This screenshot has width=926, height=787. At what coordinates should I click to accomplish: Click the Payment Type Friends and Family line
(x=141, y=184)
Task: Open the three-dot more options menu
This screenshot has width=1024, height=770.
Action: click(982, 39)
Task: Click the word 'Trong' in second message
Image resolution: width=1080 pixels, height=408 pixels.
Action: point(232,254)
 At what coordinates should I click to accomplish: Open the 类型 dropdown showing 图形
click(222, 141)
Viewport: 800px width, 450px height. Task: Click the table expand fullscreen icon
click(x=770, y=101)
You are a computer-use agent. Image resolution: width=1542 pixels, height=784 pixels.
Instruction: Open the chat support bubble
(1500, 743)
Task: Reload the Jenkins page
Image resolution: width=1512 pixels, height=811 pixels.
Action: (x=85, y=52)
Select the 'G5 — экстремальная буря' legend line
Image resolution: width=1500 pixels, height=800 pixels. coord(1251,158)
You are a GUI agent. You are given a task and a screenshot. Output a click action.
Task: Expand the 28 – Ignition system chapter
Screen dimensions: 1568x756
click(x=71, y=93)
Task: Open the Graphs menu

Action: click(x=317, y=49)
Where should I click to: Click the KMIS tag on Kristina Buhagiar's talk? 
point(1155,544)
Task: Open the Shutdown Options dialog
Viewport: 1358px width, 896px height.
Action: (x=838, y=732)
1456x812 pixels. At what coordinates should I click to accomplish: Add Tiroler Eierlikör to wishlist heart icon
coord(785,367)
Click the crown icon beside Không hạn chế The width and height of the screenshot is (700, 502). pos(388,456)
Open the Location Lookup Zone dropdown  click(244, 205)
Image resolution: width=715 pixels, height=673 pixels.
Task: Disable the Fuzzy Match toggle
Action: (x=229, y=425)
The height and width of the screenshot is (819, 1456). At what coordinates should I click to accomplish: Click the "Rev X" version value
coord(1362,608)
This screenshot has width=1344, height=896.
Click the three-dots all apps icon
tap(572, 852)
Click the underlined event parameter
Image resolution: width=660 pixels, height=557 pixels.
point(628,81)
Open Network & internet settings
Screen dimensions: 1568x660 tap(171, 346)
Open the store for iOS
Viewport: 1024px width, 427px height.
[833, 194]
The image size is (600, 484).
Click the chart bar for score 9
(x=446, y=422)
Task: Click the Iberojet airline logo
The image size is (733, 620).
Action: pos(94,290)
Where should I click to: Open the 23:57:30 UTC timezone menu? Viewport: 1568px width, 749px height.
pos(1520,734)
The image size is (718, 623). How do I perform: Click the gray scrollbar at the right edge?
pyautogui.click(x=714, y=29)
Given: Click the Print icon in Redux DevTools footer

########

Your task
Only the number is needed here: how many lines in the data contain "agent"?

Expected answer
2